Y sigue la batalla entre Trump y Harvard, con otro capítulo de esta serie que parece de ciencia ficción. Además de hacer redadas buscando deportar inmigrantes (documentados e indocumentados), de recortar subsidios para investigación y capacitación, por estos días la novedad es que le prohibió admitir estudiantes internacionales, amenaza con sacarle su condición de libre de impuestos como actividad no lucrativa y quiere auditar el contenido de sus programas. Todo esto justificándose en el exceso de “wokismo” que tuvo en los últimos años, llamándola “desgracia nacional”, “campo de adoctrinamiento maoísta”, entre otras acusaciones.
El problema no es Harvard. La pulseada busca dar una señal a todas universidades y con ellas a toda la sociedad.
Steven Pinker, profesor de psicología de esa institución, lo llamó el síndrome de trastorno de Harvard. Es la universidad más antigua, rica y famosa del país del norte y, por ende, genera amores y odios. Es el símbolo de educación superior de excelencia, pero también de rechazo de las élites, generando sentimientos encontrados. Pero el punto es que esos sentimientos no se están encontrando. Trump está usando un mecanismo que aparece demasiado seguido últimamente por el cual el relato termina siendo que las cosas son blanco o negro, ángel o un demonio, perfecto o desastroso. Y las instituciones, como las personas, somos un gama amplia de grises, de defectos y virtudes, de fortalezas y debilidades. Es el caso de Harvard y Trump está jugando con eso. Vaya uno a saber con qué seguirá.
Pero no es casual que se esté metiendo con las universidades. Porque su naturaleza es descubrir y transformar el conocimiento, lo que implica libertad de opinión. Y eso incluye ideas que no necesariamente le gustan a todo el mundo. Son instituciones que no deben, o no deberían, dejarse llevar por el deseo de ser políticamente correctas, no hacer olas ni enemigos y mantenerse fuera de los titulares. Debería estar en su esencia tener vocación de incomodar. Eso no se logra si no se tienen distintas miradas y visiones del mundo, para lo que se precisa diversidad en su profesorado, pero también en sus estudiantes. Tampoco si alguno de ellos se siente limitado a hacer un comentario por miedo a ser acusado o cancelado.
Este trastorno, como lo llamó Pinker, es síntoma de la pérdida de sentido de proporcionalidad a la hora de juzgar, acusar o cancelar y la absoluta intolerancia al desacuerdo, lo que va totalmente en contra del espíritu universitario. Y esto está sucediendo ahora pero también pasó en la era “woke”.

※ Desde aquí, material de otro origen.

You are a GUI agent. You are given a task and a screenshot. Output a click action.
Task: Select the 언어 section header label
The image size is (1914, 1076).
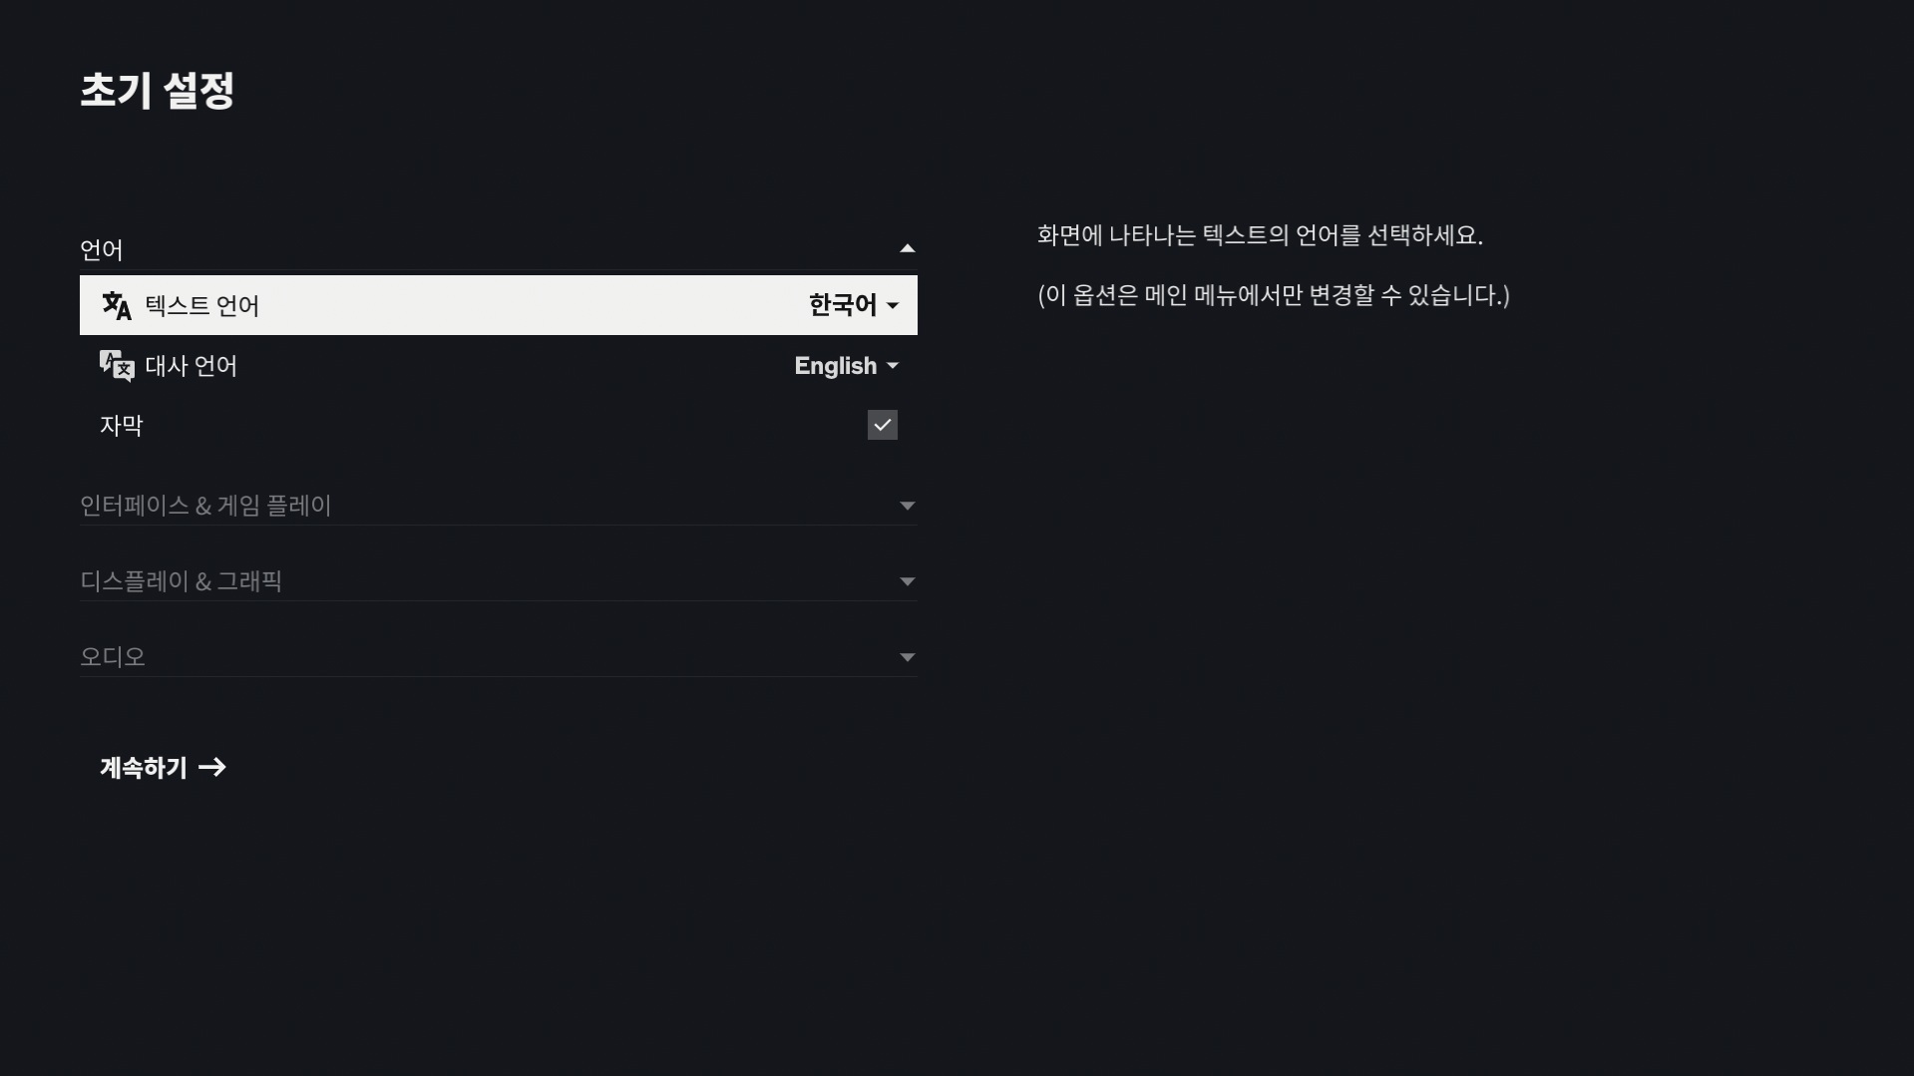pos(102,249)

Porque una universidad puede tener una corriente, un carisma, un enfoque, pero este no puede limitar la búsqueda del conocimiento. Su esencia tiene que ser la humildad epistémica y para eso hay que tener mentalidad abierta al desacuerdo.
Las universidades tienen el mandato de buscar y divulgar el conocimiento, y a través de este construir una sociedad mejor. Pero no le corresponde hacer justicia social ni intelectual. En la era woke o en el mundo Trump, paralizar las instituciones que adquieren y transmiten conocimiento es un error trágico para la sociedad en su conjunto, pero sobre todo un crimen contra las próximas generaciones.